The news sets the scene for a bruising election run-off.
According to the officials, Morgan Tsvangirai won 47 per cent of the vote against President Mugabe’s 43 per cent. He needed more than 50 per cent to avoid a second round.
Mr Tsvangirai, leader of the Movement for Democratic Change (MDC), claimed to have won 50.3 per cent of the vote based on results published at polling stations, but a month later the official tally has still not been released, prompting accusations of vote rigging against the Government.
The figures leaked yesterday – a day before the candidates’ agents were due to begin verifying results – suggest that the margin of Mr Tsvangirai’s victory was too large for the Government to overturn credibly.
Mr Mugabe’s regime has been preparing for a run-off, due within three weeks of the final results, by launching a violent campaign of intimidation against the MDC. The MDC said yesterday that 20 of its members had been murdered since the elections. But it remained unclear whether the MDC would take part in a run-off.
Zimbabweans had hoped that the election would bring positive change to their country, where inflation is running at 165,000 per cent. Instead, severe food, fuel and foreign currency shortages have been worsening along with the escalation in bloodshed.

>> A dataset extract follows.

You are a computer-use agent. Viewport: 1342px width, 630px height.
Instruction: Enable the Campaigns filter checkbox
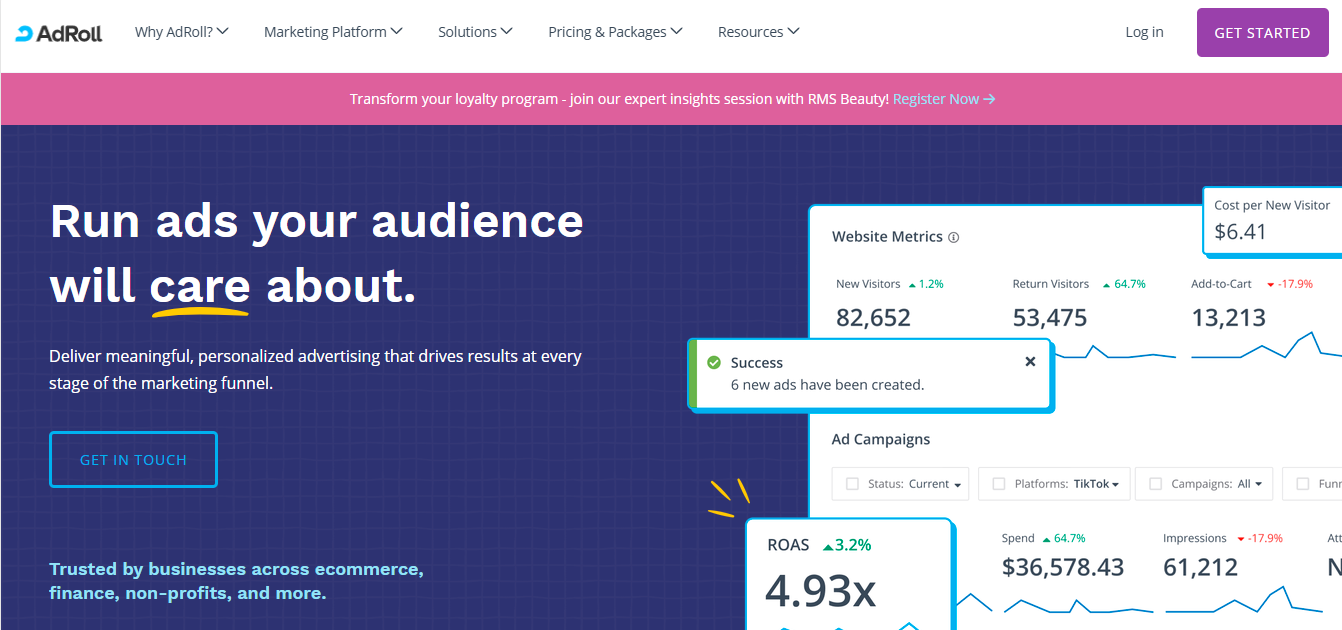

Zimbabwe’s proximity to economic collapse was thrown into the spotlight yesterday as the Government announced that it would float its currency on foreign exchange markets to bring in hard currency. Its foreign exchange reserves are all but empty after years of looting and the virtual destruction of the agricultural sector.
Gideon Gono, governor of the Reserve Bank of Zimbabwe, said that the currency floatation would mean that “the availability of foreign exchange will gradually improve”. But it remains to be seen who will be willing to trade in the Zimbabwean dollar, which is virtually worthless after years of overprinting and hyperinflation.
The announcement came hours after the regime lost one of its last sources of foreign revenue. Farmers called off the annual tobacco trading season in protest at government price-fixing. They tore up their crops of tobacco, the country’s top foreign exchange earner, on the auction floors in protest at the Government’s buying price of Z$70 million per kilogram – more than US$2,000 (£1,000) at the official exchange rate, but less than US$1 at the real black-market value.
Berison Mutemeri, a farmer from Ban-ket, northwest of Harare, said it cost Z$2 billion to transport each bale.
The official exchange rate is fixed at Z$30,000 to US$1, a rate that exists only on paper and to the benefit of senior officials able to purchase foreign currency. On the universally used black market, where rates shift daily, US$1 yesterday bought Z$100 million.
In the past, most of Zimbabwe’s foreign exchange was earned from exported produce from its very productive white-owned farms. But that source of revenue was cut off cata-strophically with the invasion and closure of most commercial farms under Mr Mugabe’s land reform programme.
The lack of foreign exchange has been devastating for an economy now dependent on imports. Experts say that the economy would have collapsed years ago without the millions in foreign remittances sent home by its three million refugees and migrants in South Africa and elsewhere.
Zimbabwean notes are not even considered hard cash but “bearer’s cheques”, complete with an expiry date. All of Zimbabwe’s current notes expire at the end of June 2008.
Economists say that the only way that Zimbabwe’s currency can be rescued is by linking it to a hard currency such as the US dollar or the South African rand. That would probably require a large-scale monetary rescue package of the kind that international institutions would only be prepared to implement if the current crisis was resolved and Mr Mugabe left.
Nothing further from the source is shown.